## Okuma Metni
'''

FETÖ'NÜN TÜBİTAK YAPILANMASINI TEK TEK ANLATTI
Örgütün "TÜBİTAK Gebze Yerleşkesi yapılanması"na yönelik soruşturma kapsamında örgütün yöneticisi veya üyesi oldukları iddiasıyla 17 şüphelinin yargılanmasına başlandı
06 Haziran 2017 Salı 14:23
Kocaeli'de, Fetullahçı Terör Örgütü/Paralel Devlet Yapılanması'nın (FETÖ/PDY) "TÜBİTAK Gebze Yerleşkesi yapılanması"na yönelik soruşturma kapsamında yargılanan 17 sanık hakim karşısına çıktı.
Kocaeli 5. Ağır Ceza Mahkemesi duruşma salonunun yeterli büyüklükte olmaması nedeniyle dava, 1. Ağır Ceza Mahkemesi duruşma salonunda görüldü.
Kimlik tespitinin yapılması ve iddianamenin okunmasının ardından savunmasını yapan TÜBİTAK'ta mühendisken görevinden ihraç edilen tutuksuz sanık Y.Ö, 15 Temmuz'dan sonra psikolojik rahatsızlıklar yaşadığını söyledi.
Oluşumun içinde terör örgütü üyeliği kastıyla yer almadığını ifade eden Y.Ö, söz konusu oluşumu o dönemlerde cemaat olarak gördüğünü kaydetti.
ÖRGÜTÜN EVLERİNDE KALDI
Y.Ö, 2007'deki öğrencilik döneminde örgütün evlerinde kaldığını dile getirerek, "Burs parasını da o amaçla verdim. Bu evlerde kalırken kod adım yoktu. Mezuniyete yakın önceden tanımadığım Ertuğrul Murat adında birisi beni aradı, 'Milli projelerde görev almak ister misin? Vatanını seven insanlara ihtiyaç var.' dedi. TÜBİTAK'a girişim, cemaat referansıyla oldu. Özgeçmişimi Ertuğrul Murat'a ilettim. O da kendi çalıştığı birime iletmiş. Önceden tanımadığım A.D. beni kuruma çağırdı. Mülakatımı tutuksuz sanıklardan A.Z. yaptı." şeklinde konuştu.
DİNDAR GÖZÜKMEMEM GEREKTİĞİ ANLATILDI
Mülakattan yaklaşık bir hafta geçmesinin ardından kuruma yeniden çağrıldığını ve insan kaynakları birimince kendisiyle mülakat yapıldığını anlatan Y.Ö, sonraki günlerde kendisini Yavuz olarak tanıtan bir kişinin aradığını, TÜBİTAK iş başvurusuyla ilgili görüşmek istediğini bildirdi.
Y.Ö, Yavuz'un yanında Ertuğrul Murat'ın da bulunduğunu aktararak, "Yavuz kod adlı kişinin gerçek adını bilmiyorum. Buluşmada, kurumda farklı görüşlerde insan olduğu, işe başlayınca namazları gerekirse cem, gerekirse ima yoluyla kılmamı ve haftada bir sohbet yapılacağını söyledi. Bunun dışında 'Cuma namazına gitme, haftada bir görüşeceğiz, aylık ve yıllık burs vereceksin.' dendi. Kurumda dindar gözükmemem gerektiği anlatıldı. Kurumda başka isim kullanmam gerektiği bu aşamada söylenmedi. 'Bunları kabul ediyorsan biz sana referans olacağız.' denildi. Yavuz kod adlı kişinin Burhan Güneş olduğunu daha önce söylesem de tam olarak kendisini teşhis edemedim." ifadesini kullandı.

'''

## Kayıtlı Veriler
'''

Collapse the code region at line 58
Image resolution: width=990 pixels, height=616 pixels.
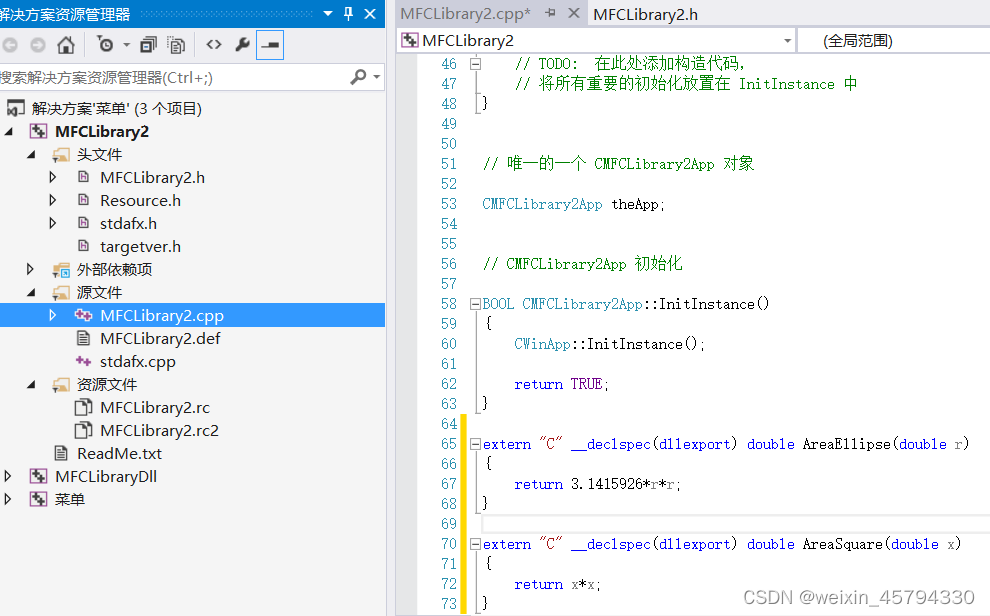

'''
'''

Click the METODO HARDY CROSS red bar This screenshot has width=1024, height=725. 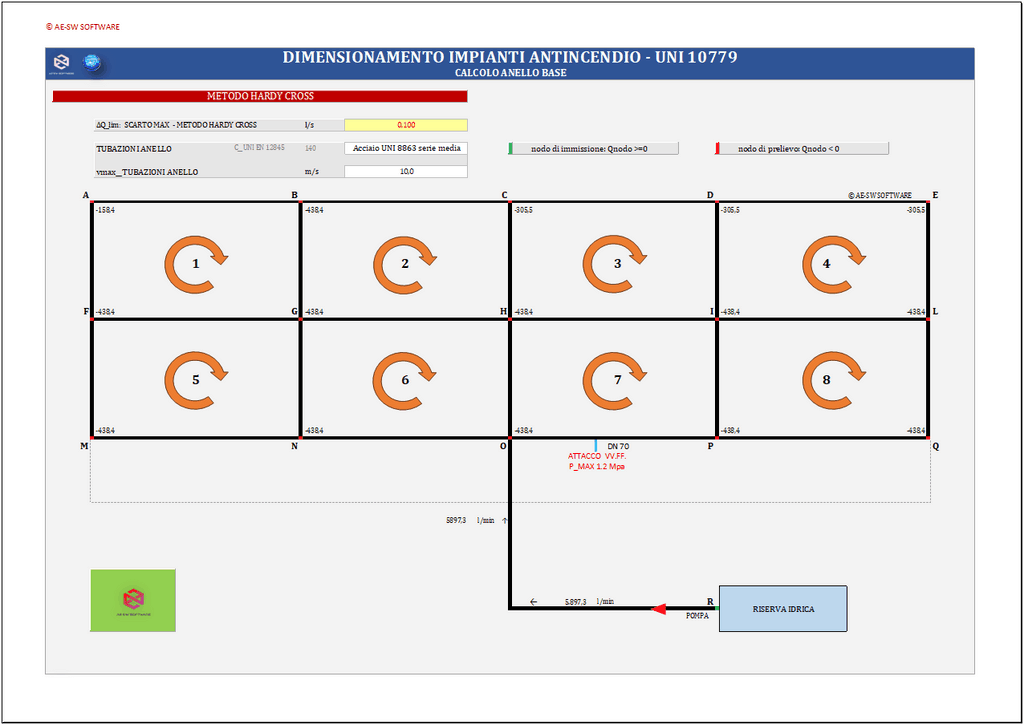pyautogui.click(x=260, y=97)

'''
'''

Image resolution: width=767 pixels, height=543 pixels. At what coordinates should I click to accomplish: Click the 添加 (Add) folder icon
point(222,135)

'''

## Görev Tanımı
FETÖ'nün TÜBİTAK yapılanmasına ilişkin haberde, dava hangi mahkemenin duruşma salonunda görülmüştür? Satırlar, metinden bağımsız ayrı bir malzeme niteliğindedir.

## Görevin Çözümü
Dava, 1. Ağır Ceza Mahkemesi duruşma salonunda görülmüştür.